Knight stopped short of requesting an ordinance, suggesting instead that the city implement a rule saying that anything dumped at the collection site is the city's property. He hopes people will abide by the rules, but acknowledged the city probably couldn't prevent people from digging through the Dumpsters.

Knight said the volunteer fire department will go by the site daily and remove anything recyclable to ensure it's recycled. Any funds generated would come back to the city.

The council agreed to Knight's suggestion. The city will explain the rule in a letter to residents about the cleanup.

In other business:

* The council heard a request from resident Dawn Boyd to allow an exception to city ordinance that prohibits people from keeping pit bulls.
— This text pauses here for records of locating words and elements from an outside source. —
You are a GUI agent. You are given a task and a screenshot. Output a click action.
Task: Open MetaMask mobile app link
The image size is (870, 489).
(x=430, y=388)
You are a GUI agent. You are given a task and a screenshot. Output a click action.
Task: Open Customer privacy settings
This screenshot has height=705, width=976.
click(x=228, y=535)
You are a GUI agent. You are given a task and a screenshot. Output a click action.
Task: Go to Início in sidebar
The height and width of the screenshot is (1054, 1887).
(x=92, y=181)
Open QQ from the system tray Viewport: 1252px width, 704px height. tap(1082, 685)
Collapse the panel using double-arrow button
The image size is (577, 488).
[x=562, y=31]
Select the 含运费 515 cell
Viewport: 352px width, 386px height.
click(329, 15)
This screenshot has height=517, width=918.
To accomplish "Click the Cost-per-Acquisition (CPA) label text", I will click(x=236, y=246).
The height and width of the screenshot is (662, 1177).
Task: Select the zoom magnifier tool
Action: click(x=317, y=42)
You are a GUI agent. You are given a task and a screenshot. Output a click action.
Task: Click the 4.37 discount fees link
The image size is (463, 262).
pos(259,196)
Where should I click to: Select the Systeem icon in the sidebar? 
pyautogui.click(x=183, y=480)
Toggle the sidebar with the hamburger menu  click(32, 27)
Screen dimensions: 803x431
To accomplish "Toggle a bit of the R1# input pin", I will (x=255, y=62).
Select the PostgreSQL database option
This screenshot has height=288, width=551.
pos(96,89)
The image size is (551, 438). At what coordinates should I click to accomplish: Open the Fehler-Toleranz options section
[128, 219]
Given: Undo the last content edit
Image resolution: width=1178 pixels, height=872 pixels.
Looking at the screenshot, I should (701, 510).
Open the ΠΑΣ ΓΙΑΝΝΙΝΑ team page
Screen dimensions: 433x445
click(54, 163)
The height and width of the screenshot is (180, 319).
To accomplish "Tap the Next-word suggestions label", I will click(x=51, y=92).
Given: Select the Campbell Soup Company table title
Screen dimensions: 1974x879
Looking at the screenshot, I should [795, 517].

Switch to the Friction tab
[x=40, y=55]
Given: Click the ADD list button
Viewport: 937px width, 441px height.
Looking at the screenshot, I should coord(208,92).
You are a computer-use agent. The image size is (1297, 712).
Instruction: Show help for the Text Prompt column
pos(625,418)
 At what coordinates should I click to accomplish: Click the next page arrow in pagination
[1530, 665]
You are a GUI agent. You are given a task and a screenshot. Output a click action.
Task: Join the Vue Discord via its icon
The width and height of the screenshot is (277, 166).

Boyd uses her home to help foster dogs from the Garden City animal shelter for two to three weeks while the dogs await rescue.

Boyd said she was unaware of the city's anti-pit bull ordinance. She said she fosters one dog at a time and they are kept inside her home. She added that the shelter won't let dogs go to foster homes if they show any kind of aggressive behavior.

Holcomb's ordinance, adopted in 1988, prohibits the "keeping" of pit bulls, but council members were unsure if it covered something like a fostering situation.

The council decided to gather additional information and will check with the city's legal counsel to determine if an exception to the ordinance is possible.

* Council members asked City Superintendent Larry Baie to have a thorough inspection done on the city's trash truck, and gather more information on prices for a new truck to present at a future meeting.

* The council approved a noise ordinance waiver from 5 to 7 p.m. on April 26, as requested by the Holcomb and Wiley PTO for its outdoor carnival night which will feature a live band.

* The council approved promotions for the Holcomb Community Fire Department. Todd Nowak from recruit/probationary firefighter to recruit/department certified driver/operator with no change in pay; Derek Hoskinson from recruit/probationary firefighter to recruit/non-certified firefighter with no change in pay; and Chase Lumley from recruit/probationary firefighter to firefighter one/medical first responder with a pay increase from $15 to $16 per call, meeting and training, effective May 1.